The involvement of the peripheral nervous system (PNS) is predominant
in proximal sites, including roots and plexi, and only a few cases have
been reported with a complication of PNS in distal levels [1, 5]. In our
case, the neurological findings suggested the invasion of lymphoma cells
into both the facial and trigeminal nerves at the distal levels, although
no histological examination was carried out.
Among the well-recognized extranodal presentations of lymphoma, the
distinct muscular involvement of lymphoma is considered to be extremely
rare [6-8]. In 2,147 Japanese autopsy cases of malignant lymphoma from
1976 to 1978, the frequency of muscle involvement was only 1.44% [6].

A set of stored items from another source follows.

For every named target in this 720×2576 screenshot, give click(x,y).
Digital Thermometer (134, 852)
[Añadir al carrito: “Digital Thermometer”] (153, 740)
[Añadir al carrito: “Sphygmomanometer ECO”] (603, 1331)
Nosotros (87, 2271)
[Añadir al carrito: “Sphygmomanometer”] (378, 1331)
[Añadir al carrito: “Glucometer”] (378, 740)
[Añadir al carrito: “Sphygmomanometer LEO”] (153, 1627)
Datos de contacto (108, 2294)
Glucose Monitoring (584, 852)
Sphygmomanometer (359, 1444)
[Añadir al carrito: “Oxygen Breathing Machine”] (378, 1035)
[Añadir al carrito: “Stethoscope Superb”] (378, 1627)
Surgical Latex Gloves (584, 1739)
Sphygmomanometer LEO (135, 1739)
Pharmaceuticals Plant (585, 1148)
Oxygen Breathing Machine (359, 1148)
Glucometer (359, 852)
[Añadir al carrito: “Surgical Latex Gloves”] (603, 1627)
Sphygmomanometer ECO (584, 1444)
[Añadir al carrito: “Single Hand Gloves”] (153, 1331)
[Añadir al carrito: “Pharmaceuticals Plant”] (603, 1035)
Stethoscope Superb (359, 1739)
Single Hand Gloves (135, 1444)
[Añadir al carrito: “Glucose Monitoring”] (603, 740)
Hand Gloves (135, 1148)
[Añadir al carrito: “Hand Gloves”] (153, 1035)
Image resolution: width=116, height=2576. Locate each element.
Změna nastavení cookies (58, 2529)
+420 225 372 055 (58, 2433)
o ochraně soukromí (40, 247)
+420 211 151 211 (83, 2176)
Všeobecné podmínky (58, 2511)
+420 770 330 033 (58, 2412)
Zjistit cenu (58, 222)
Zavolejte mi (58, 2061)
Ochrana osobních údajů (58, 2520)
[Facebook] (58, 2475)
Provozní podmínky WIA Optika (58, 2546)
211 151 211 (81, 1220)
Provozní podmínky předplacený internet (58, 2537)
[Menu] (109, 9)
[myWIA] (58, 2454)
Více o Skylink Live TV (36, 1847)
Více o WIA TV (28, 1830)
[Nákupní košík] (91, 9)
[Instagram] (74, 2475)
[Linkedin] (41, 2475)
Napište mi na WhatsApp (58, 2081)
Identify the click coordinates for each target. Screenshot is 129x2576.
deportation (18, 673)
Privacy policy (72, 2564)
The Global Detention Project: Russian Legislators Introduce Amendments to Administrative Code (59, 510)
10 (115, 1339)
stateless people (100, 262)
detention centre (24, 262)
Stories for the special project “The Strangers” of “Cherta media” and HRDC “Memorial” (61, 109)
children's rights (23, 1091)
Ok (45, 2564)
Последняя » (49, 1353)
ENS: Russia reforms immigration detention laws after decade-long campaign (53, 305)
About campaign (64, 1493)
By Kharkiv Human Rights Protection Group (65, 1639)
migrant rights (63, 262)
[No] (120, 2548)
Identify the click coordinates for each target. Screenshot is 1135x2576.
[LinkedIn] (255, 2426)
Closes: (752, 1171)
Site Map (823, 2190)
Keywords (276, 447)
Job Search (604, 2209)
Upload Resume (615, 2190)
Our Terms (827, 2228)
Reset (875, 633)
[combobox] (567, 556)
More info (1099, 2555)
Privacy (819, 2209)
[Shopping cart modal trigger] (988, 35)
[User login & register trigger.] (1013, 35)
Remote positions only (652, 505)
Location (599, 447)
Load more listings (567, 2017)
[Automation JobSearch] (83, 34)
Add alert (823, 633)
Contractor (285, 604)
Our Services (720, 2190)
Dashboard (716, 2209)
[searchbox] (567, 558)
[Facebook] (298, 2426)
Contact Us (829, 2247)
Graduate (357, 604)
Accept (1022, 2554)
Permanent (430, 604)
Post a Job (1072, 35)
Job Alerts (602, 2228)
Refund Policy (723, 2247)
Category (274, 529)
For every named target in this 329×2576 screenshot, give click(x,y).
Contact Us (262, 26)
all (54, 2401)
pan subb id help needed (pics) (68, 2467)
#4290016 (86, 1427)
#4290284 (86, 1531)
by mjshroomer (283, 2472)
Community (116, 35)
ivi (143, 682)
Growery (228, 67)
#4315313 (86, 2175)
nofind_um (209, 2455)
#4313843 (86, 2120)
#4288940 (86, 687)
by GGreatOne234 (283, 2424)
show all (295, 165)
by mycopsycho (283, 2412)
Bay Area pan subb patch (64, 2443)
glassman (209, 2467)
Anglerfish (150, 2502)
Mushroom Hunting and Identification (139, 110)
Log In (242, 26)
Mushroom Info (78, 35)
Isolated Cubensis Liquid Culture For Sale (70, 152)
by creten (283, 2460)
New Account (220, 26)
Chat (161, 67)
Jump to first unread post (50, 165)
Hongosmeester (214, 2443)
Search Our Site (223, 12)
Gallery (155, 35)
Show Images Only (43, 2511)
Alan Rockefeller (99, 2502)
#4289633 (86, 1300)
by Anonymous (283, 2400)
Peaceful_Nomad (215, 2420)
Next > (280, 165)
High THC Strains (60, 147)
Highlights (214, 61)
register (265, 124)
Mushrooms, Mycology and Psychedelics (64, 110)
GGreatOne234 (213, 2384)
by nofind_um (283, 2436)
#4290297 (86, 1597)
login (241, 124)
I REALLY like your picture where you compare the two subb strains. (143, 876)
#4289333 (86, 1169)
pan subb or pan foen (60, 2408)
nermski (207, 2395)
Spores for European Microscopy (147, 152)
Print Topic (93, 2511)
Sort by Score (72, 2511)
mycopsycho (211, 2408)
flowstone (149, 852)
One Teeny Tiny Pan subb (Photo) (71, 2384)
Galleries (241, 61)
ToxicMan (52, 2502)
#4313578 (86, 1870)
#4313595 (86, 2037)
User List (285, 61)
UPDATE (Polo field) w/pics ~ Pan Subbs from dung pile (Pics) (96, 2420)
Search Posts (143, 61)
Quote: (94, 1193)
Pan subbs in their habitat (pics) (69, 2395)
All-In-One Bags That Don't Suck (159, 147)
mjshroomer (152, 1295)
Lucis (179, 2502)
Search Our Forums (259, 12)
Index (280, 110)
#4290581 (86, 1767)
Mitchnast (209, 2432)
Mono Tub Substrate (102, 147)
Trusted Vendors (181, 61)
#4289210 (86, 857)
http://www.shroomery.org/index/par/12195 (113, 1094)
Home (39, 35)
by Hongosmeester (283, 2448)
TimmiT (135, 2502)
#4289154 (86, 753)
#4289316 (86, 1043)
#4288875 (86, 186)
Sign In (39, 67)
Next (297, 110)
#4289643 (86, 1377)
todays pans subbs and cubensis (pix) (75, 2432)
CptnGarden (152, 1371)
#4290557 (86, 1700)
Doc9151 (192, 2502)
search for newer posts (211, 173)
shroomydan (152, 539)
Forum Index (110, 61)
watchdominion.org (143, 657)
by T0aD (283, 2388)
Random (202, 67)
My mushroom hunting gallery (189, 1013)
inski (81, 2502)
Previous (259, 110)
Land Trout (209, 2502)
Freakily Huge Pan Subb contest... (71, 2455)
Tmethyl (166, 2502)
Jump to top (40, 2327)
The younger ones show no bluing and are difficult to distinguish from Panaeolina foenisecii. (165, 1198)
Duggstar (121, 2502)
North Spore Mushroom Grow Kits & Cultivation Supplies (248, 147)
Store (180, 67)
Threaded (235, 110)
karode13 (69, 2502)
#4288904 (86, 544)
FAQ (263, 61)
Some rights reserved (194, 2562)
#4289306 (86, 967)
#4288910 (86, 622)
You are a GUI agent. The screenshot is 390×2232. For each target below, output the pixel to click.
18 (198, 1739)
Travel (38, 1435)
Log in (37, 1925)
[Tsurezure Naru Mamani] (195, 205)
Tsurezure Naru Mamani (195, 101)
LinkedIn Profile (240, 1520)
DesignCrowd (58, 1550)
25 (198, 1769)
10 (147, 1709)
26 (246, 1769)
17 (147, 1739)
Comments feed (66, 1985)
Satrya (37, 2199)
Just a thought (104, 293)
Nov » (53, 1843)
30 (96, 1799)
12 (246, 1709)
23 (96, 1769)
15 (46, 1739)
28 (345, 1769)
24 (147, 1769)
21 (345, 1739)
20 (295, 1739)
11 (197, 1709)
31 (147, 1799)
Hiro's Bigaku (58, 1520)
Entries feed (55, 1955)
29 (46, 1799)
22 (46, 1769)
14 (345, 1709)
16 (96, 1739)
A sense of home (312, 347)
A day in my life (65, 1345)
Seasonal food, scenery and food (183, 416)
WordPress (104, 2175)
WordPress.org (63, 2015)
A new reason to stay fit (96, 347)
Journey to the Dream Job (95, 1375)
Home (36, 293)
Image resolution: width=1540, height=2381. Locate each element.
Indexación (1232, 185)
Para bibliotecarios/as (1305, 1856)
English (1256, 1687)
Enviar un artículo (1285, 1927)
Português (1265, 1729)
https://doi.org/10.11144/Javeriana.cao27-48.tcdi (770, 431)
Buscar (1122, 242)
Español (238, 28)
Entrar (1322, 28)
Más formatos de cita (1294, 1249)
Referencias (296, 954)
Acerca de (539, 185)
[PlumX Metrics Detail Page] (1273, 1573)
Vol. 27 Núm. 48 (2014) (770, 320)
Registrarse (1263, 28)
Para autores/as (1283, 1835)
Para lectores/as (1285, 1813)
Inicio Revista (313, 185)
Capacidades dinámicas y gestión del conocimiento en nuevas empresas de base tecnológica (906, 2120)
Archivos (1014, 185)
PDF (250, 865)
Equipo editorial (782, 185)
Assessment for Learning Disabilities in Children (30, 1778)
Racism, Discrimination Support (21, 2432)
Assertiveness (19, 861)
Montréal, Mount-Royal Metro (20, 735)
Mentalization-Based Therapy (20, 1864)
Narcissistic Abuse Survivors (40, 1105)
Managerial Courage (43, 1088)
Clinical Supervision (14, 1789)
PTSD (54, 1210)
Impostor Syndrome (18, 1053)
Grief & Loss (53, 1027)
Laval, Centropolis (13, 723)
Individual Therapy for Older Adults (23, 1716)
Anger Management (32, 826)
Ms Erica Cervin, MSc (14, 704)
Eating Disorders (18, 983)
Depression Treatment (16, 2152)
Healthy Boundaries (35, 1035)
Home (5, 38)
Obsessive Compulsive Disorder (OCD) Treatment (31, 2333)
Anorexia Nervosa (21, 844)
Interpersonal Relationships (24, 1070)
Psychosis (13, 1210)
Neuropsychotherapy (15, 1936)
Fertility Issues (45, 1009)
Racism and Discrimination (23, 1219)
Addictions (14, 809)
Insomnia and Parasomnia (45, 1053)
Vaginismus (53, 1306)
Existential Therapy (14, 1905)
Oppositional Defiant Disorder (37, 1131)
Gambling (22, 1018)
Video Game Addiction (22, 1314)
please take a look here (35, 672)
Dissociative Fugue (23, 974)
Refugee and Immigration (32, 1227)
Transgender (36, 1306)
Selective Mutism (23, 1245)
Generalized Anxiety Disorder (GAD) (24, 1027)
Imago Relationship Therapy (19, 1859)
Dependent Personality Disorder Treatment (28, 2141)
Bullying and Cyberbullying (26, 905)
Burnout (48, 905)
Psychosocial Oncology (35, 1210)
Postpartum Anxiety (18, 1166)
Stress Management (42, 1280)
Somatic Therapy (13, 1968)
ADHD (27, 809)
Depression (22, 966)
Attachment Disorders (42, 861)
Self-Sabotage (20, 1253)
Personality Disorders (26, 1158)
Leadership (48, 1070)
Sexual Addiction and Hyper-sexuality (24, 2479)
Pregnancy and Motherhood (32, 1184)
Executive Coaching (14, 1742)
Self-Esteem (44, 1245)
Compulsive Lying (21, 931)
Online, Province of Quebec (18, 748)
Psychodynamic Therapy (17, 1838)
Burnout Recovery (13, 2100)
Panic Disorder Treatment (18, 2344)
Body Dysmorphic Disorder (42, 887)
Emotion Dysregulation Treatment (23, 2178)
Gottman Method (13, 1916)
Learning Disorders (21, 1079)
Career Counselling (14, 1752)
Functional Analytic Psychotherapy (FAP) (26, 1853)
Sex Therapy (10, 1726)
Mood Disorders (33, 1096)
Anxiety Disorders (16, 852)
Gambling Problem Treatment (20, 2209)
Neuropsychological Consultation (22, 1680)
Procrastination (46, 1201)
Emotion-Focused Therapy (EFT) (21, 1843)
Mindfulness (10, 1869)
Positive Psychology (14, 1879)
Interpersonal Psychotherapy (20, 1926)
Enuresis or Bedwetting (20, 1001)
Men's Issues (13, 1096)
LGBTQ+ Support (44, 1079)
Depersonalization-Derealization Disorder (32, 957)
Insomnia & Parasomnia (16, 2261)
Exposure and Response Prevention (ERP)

Muscle involvement of lymphoma can occur via metastatic spread and direct
invasion from the affected adjacent tissue or from a primary extranodal
lesion [7, 8]. In our case, the facial muscle weakness may be caused by
the direct invasion of diffuse large B-cell lymphoma, because the massive
lymphomatous infiltration was confirmed histologically in the adjacent
dermis, subcutaneous tissue and muscles.
CONCLUSION
We conclude that diffuse large B-cell lymphoma may develop symptoms such
as facial hemiplegia and paresthesia prior to cutaneous manifestations.
Diffuse large B-cell lymphoma must be considered to be one of the important
causes of palsies of cranial nerves at the peripheral level.